The First-tier Tribunal considered the taxpayer’s trade in the light of various case law authorities, to ascertain whether it was undertaken on a commercial basis and with a view to the realisation of profits. The tribunal noted (amongst other things) that the taxpayer obtained a loan for the property renovation and business start-up costs from a bank, which had approved the taxpayer’s business plan. His son had moved to the villa in 2008 to oversee the restoration work. During this time, the marketing of the villa commenced. The facilities at the villa comprised 12 themed guest rooms, and had two kitchens, a yoga room and two workshops. The taxpayer provided themed holiday accommodation (e.g. yoga weeks) and special events (e.g. weddings) at the villa, with guests varying in number from three to four to 16-18. The villa was booked by some groups for three or four days, and others for two weeks or occasionally more. Despite difficult trading conditions, the ‘hospitality at home’ business at the villa proved popular, and business increased as a result. The tribunal concluded that all the evidence pointed to the taxpayer carrying on his hospitality at home trade at the villa during 2010/11 and 2011/12 in accordance with ordinary prudent business principles, and that the taxpayer did, during the years in question, carry on the trade on a commercial basis and with a view to the realisation of profits. The taxpayer’s appeal was allowed.

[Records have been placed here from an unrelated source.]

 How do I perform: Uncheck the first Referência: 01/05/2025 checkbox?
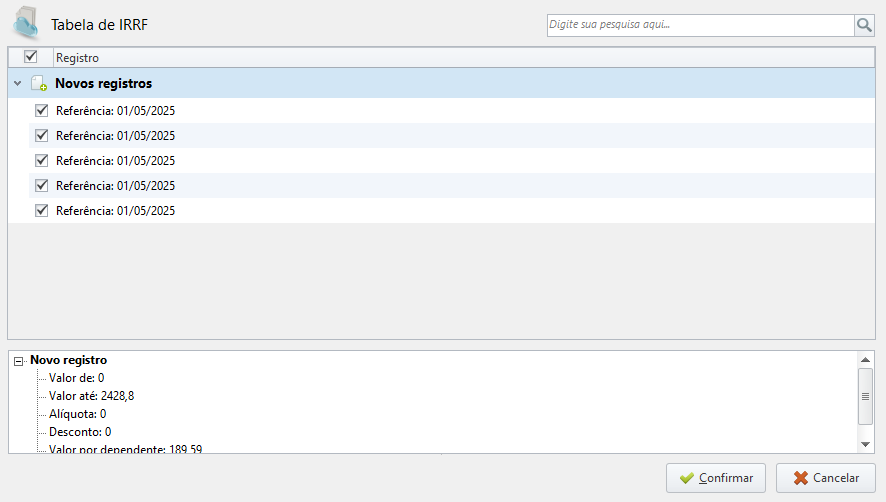(41, 110)
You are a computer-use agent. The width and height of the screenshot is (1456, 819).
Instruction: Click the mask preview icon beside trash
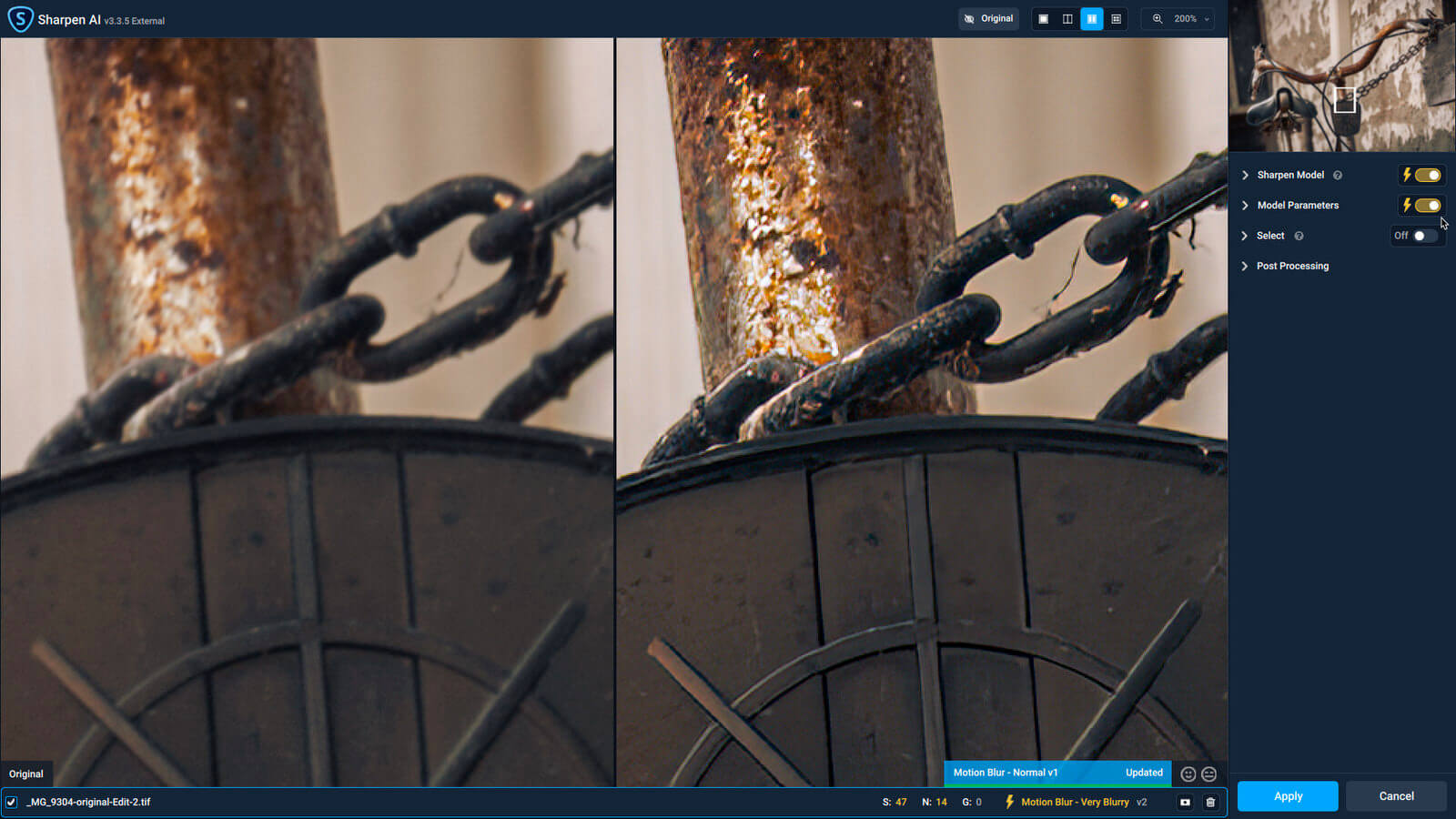1185,802
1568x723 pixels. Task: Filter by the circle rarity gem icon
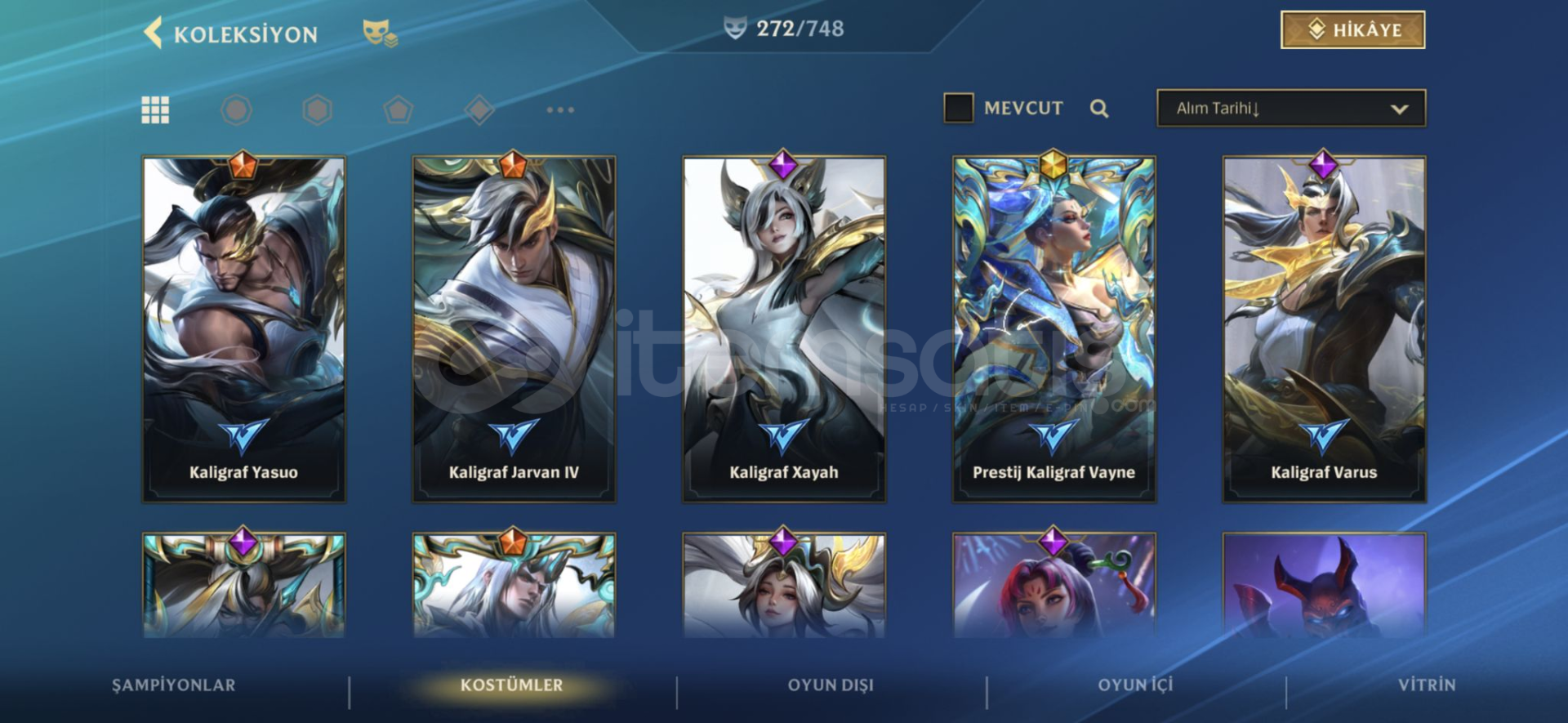(x=236, y=109)
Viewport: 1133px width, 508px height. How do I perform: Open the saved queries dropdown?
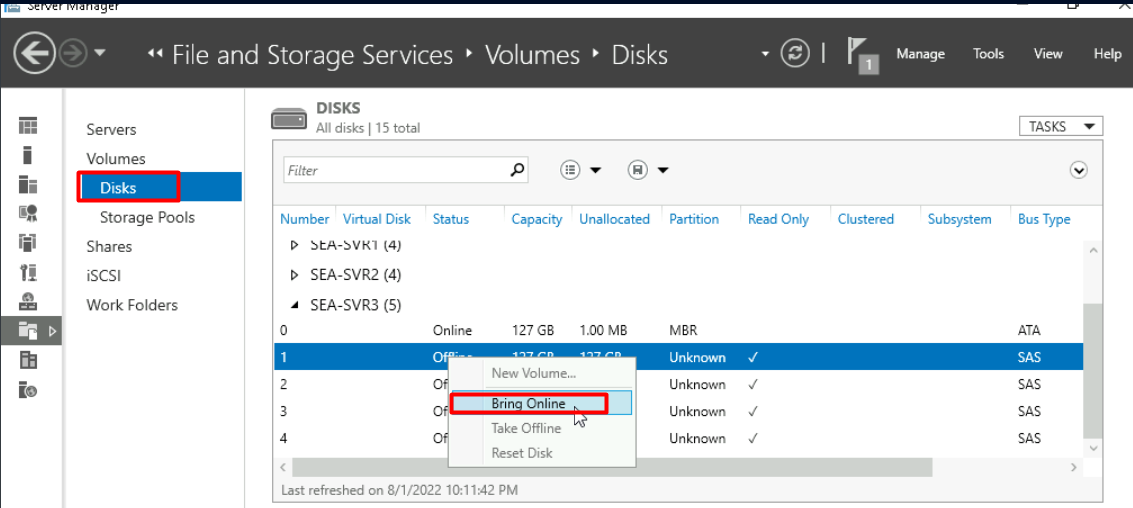tap(648, 170)
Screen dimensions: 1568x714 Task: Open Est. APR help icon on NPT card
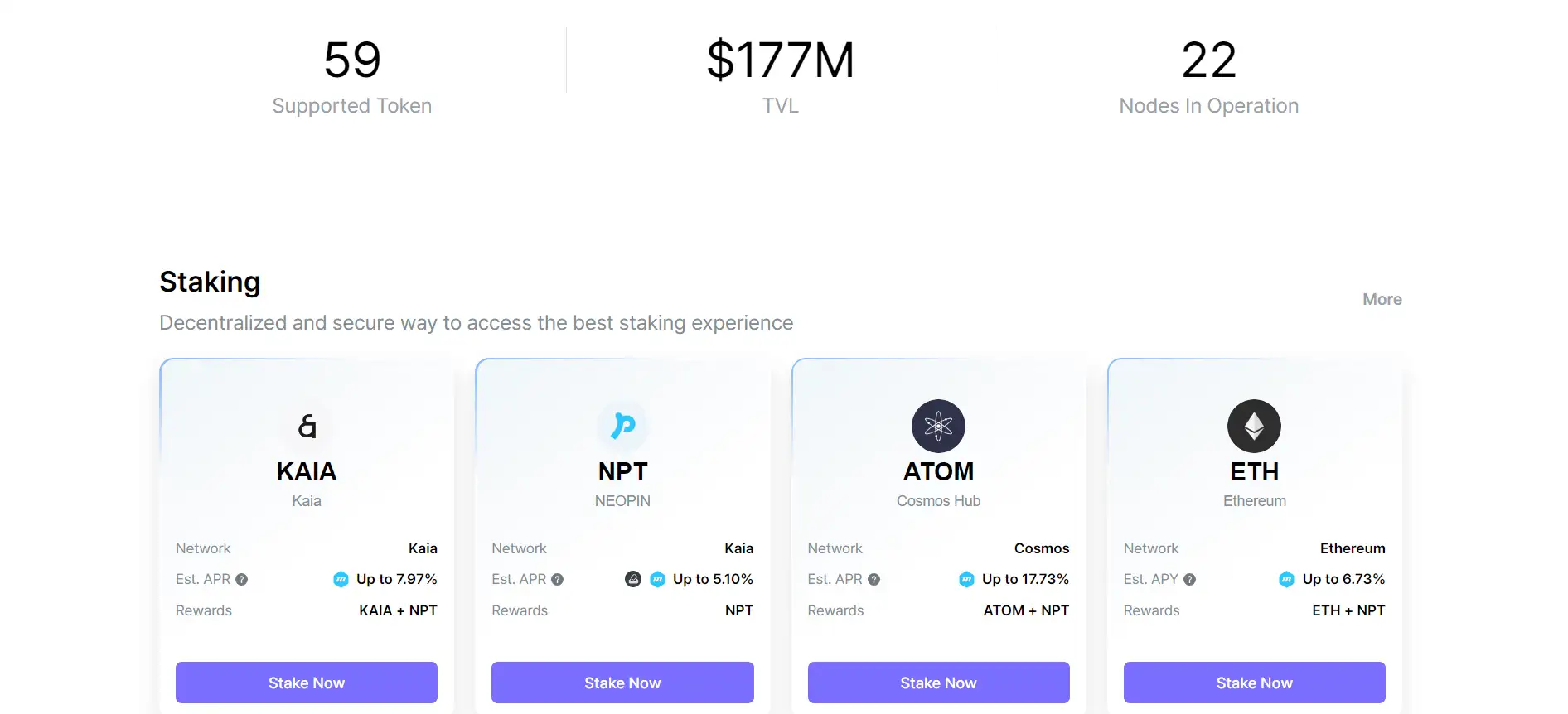pos(558,580)
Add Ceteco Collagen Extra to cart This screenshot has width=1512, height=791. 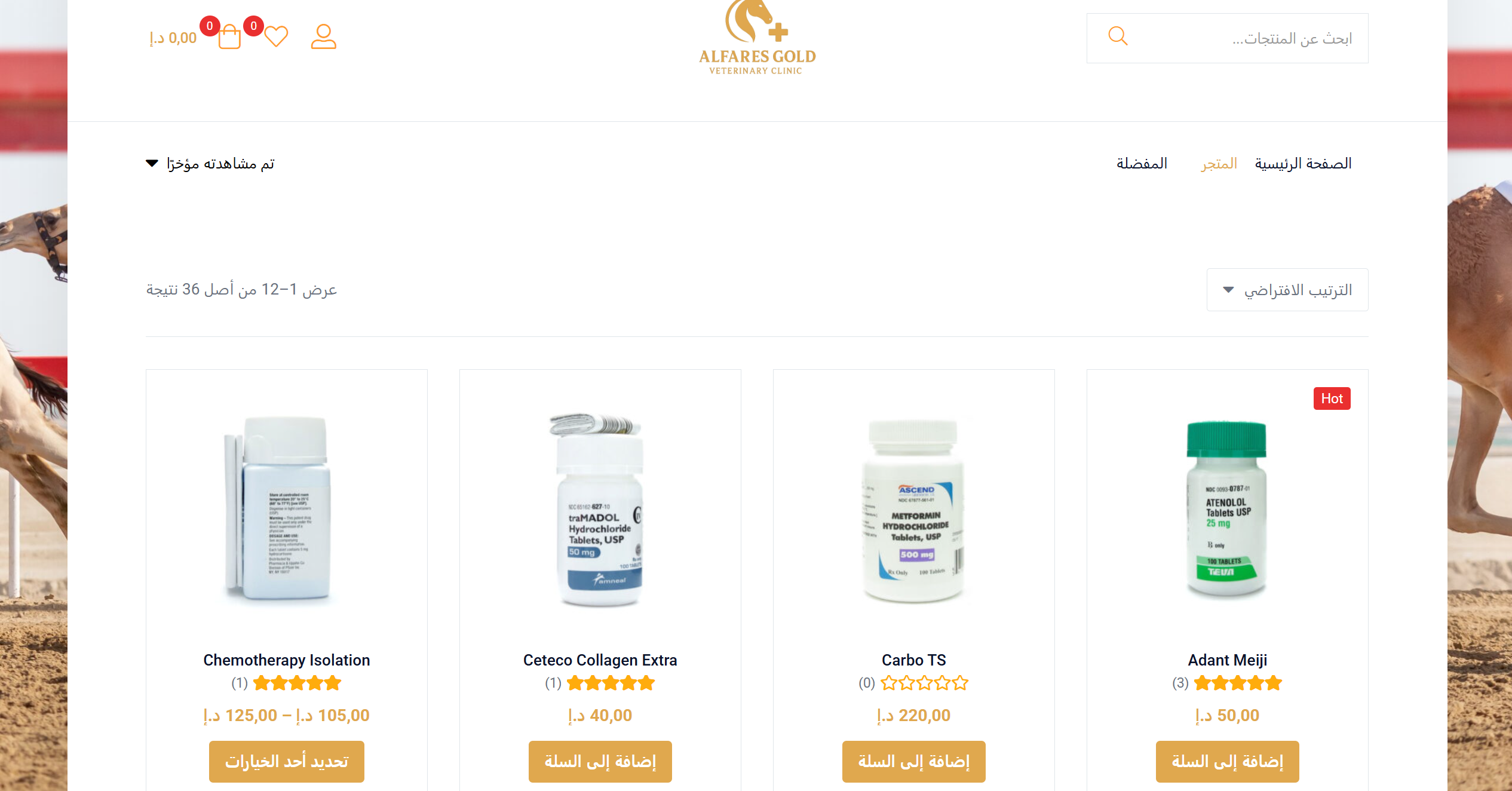pyautogui.click(x=600, y=762)
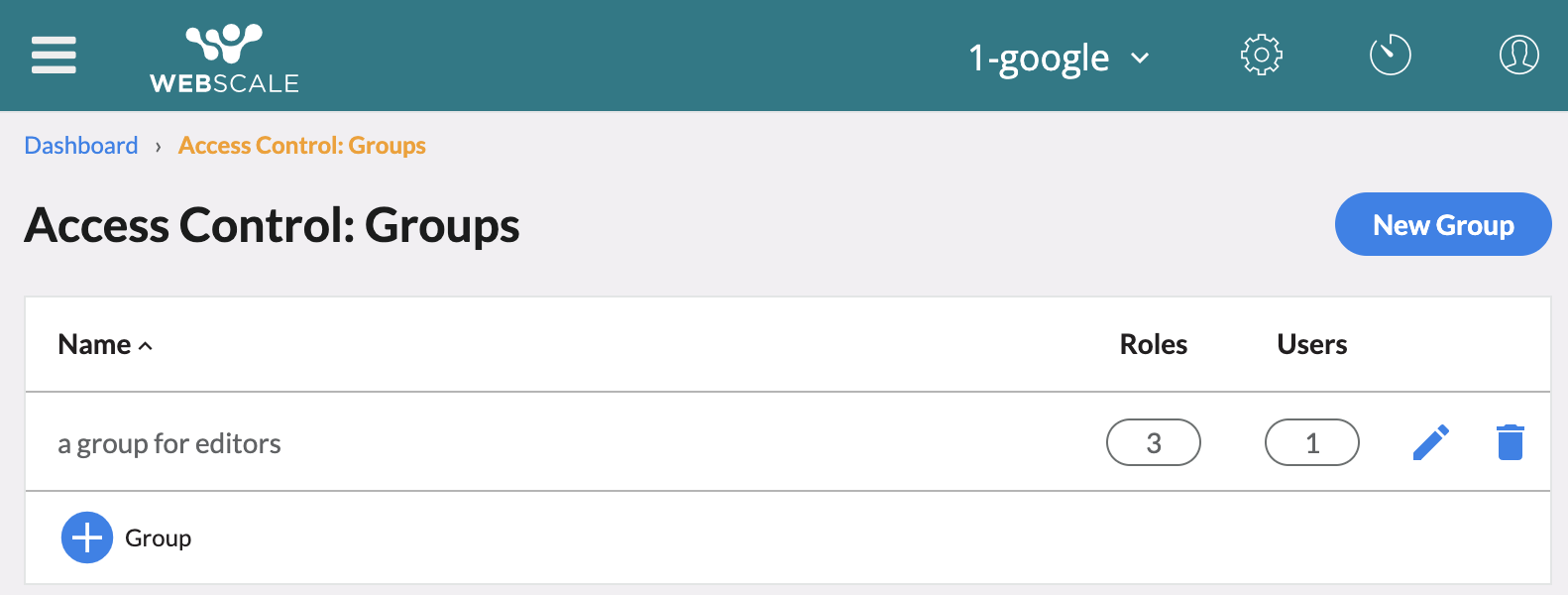
Task: Click the blue plus add-group icon
Action: 87,537
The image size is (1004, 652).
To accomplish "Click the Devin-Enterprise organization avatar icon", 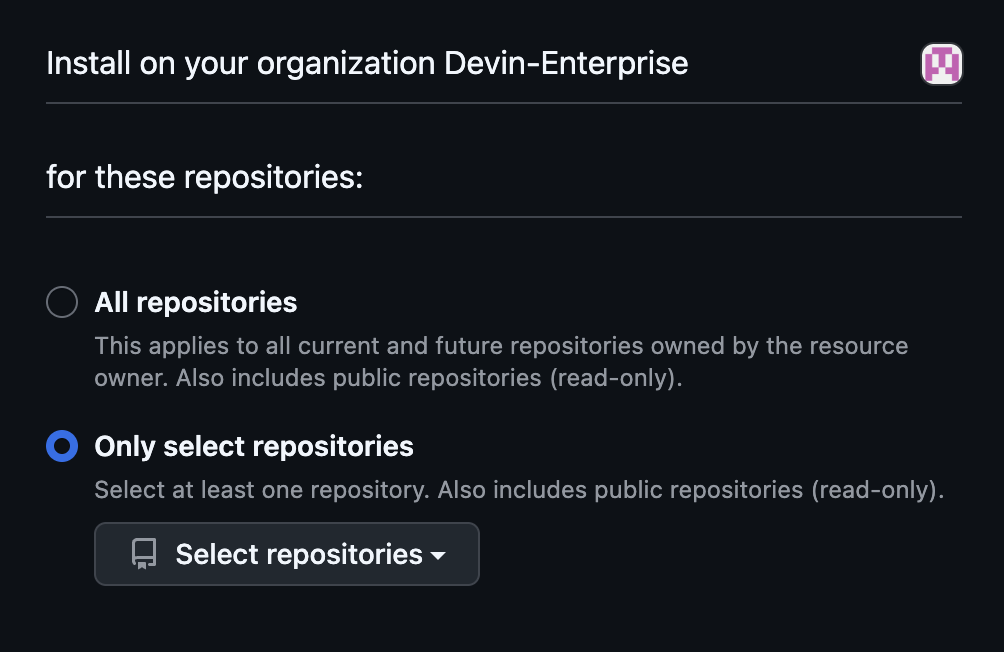I will point(941,63).
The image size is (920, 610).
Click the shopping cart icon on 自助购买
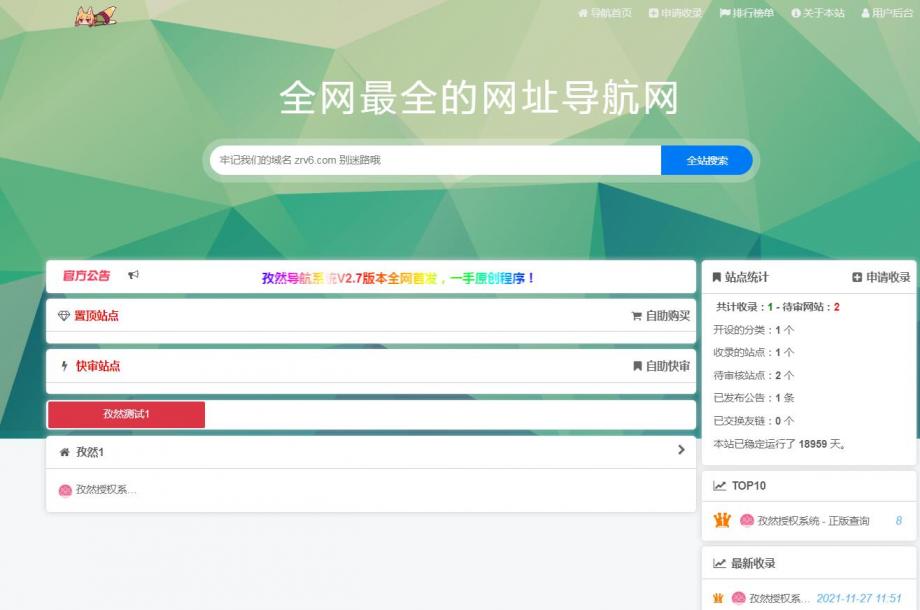[x=636, y=315]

It should be noted that the ‘commercial’ test (in ITA 2007, s 66(2)) has two separate elements: firstly, the trade must be carried on throughout the relevant period on a commercial basis; secondly, it must be carried on with a view to the realisation of profits. Fortunately for the taxpayer in Beacon, both elements were found to be satisfied.
In the case of uncommercial rental property business losses (e.g. letting a residential property to a relative for a nominal rent), HMRC guidance states (in its Property Income manual at PIM4205): ‘All the loss relief rules apply where the loss arises from ordinary commercial letting. Expenses of properties that are let on uncommercial terms…can only be deducted up to the amount of the rent or other receipts generated by the uncommercially let property. The excess of the expenses over the receipts from the uncommercially let property can’t be deducted in the rental business and can’t, therefore, create a loss.’ HMRC’s view on this restriction appears to be on the basis that expenditure on the property is unlikely to be ‘wholly and exclusively’ for the purposes of the rental property business (see PIM2130).